Statement in support of Shareholder Recycling Resolution
presented at The PepsiCo Shareholders' Annual Meeting
on May 2, 2001

By Pat Franklin, Executive Director, Container Recycling Institute

 

Mr. Reinemund, members of the board of directors and shareholders, my name is Pat Franklin. I'm executive director of the Container Recycling Institute (CRI), a nonprofit research and public education organization that studies container and packaging recycling issues, and advocates sustainable practices. Thank you for the opportunity to address Item Number 6 on the agenda today.

We have a problem in this country, Mr.Reinemund, and Pepsi cans and bottles are part of that problem. Beverage container waste is growing at an alarming rate, increasing more than 50% since 1992. The increase in wasting is due primarily to the growing number of single-serving beverages in throwaway containers. These beverages are frequently consumed away from home and away from convenient recycling opportunities.

As Pepsi's reliance on plastic packaging grows, so too does the problem of plastic bottle waste. Today, three out of four plastic beverage bottles are thrown away rather than recycled. Three out of four! Even aluminum cans, the most recycled package on the market, is experiencing a decline in both recycling rates and the number of cans recycled over the last several years.

Item Number 6 calls on PepsiCo to achieve an 80% national recycling rate for bottles and cans. As you may know, 10 states and one city requiring a refundable deposit on beverage cans and bottles, already achieve an average 80 percent recycled rate for these containers. The deposit in these so-called bottle bill states serves as an incentive to recycle and a disincentive to litter. In the remaining 40 states, Pepsi containers are recycled at rates below 40% on average.
Financial incentives are the only answer to increasing collection and recycling of beverage containers in the United States.

Pepsi and its trade associations continue to oppose container deposits even though 75% of the public supports bottle bills. The negative lobbying that persists engenders ill will and distrust among consumers.
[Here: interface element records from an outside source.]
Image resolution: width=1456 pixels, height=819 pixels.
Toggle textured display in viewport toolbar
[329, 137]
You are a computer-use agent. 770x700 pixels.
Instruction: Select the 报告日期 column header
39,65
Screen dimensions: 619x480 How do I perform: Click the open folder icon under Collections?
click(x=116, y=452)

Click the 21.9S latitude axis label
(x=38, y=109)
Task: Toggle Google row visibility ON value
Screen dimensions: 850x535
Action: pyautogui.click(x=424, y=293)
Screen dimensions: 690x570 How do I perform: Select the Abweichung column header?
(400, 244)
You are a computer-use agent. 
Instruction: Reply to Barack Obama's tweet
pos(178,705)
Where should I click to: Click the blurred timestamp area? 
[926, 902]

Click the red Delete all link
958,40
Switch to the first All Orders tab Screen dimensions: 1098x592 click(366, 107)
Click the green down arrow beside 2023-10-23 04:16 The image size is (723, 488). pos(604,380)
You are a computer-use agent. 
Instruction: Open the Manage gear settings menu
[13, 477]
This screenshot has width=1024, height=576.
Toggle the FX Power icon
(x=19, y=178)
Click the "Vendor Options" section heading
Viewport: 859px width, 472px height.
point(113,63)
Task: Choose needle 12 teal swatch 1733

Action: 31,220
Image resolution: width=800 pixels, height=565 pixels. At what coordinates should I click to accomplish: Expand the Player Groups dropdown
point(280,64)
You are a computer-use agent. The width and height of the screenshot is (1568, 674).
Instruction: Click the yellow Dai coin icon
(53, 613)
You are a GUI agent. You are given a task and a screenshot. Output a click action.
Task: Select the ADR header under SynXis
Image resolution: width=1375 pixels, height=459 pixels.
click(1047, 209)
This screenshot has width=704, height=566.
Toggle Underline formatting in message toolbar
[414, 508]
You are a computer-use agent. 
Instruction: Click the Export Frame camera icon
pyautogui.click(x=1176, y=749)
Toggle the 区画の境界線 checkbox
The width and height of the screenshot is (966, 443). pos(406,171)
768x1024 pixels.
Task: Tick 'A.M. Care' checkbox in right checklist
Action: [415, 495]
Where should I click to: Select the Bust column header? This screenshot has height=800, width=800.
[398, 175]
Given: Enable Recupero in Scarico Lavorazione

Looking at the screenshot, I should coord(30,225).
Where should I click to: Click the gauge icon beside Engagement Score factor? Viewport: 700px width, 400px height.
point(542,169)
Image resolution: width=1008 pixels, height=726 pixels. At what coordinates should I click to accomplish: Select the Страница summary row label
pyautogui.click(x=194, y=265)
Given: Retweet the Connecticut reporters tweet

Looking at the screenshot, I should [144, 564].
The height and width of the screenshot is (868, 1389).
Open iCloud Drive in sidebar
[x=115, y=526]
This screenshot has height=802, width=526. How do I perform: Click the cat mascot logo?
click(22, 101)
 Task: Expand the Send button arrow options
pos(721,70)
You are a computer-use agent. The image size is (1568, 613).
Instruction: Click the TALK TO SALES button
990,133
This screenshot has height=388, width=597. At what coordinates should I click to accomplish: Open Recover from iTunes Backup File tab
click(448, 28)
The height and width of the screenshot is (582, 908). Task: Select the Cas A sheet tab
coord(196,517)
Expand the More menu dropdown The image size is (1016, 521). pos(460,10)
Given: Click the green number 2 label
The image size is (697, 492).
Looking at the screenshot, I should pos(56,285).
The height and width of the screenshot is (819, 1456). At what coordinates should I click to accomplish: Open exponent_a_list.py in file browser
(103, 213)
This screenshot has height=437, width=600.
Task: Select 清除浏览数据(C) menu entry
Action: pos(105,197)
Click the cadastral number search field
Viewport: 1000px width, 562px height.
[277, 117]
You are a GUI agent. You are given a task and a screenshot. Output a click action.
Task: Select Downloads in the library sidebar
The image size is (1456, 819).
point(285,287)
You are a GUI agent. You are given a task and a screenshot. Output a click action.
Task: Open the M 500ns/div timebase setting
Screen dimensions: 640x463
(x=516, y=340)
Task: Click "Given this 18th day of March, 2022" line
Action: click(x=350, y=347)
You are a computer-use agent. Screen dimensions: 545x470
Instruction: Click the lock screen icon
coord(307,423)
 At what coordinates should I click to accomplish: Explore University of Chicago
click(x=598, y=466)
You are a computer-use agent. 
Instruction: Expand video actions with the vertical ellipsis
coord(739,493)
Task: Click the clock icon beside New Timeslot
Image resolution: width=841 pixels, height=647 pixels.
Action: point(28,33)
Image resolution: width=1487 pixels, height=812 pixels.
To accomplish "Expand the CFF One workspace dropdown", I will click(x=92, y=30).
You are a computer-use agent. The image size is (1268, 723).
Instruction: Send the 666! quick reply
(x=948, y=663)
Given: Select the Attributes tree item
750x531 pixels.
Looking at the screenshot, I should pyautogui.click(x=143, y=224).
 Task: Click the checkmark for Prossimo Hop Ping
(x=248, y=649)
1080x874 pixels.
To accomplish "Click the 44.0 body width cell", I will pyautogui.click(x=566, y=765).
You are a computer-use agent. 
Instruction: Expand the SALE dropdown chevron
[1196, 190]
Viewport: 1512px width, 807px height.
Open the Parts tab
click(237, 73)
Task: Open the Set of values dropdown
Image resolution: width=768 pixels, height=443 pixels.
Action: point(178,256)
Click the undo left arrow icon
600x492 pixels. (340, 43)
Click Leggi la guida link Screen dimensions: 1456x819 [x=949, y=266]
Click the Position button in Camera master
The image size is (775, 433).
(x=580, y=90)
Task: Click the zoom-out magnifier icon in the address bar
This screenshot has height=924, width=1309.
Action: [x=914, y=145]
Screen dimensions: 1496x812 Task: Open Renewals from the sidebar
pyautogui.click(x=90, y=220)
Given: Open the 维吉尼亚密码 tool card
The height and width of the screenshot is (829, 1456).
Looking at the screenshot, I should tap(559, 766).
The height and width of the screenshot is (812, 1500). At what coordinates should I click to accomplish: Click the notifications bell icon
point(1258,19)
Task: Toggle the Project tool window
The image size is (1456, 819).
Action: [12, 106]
During this meeting Americans will throwaway more than 5 million Pepsi soft drink bottles and cans. I know you will agree that this is a waste. And, in the words of Peter Coors, "All waste is lost profit."

The greatest environmental impacts of beverage container waste accrue not in landfills, where they represent less than 5% of garbage by weight, but in remote locations in the U.S. and the world where raw materials are mined, refined and smelted to reproduce 'replacement' containers for those that have been lost to the garbage heap. All of this wasted aluminum must be replaced by aluminum made from virgin materials using an electricity-intensive primary smelting process. The electricity wasted by not recycling Pepsi cans alone is about 6 billion kilowatt-hours -- enough to supply almost 700,000 U.S. homes for a year. This is the equivalent of 3.6 million barrels of crude oil.

I urge the company to stop the trashing the planet with Pepsi beverage containers and to stop wasting the earth's finite resources. Be a leader in recycling, not in wasting. Be the first soft drink company to adopt an 80% recycling goal for all of your beverage cans and bottles.

Take the Challenge, and challenge your competitors to do the same!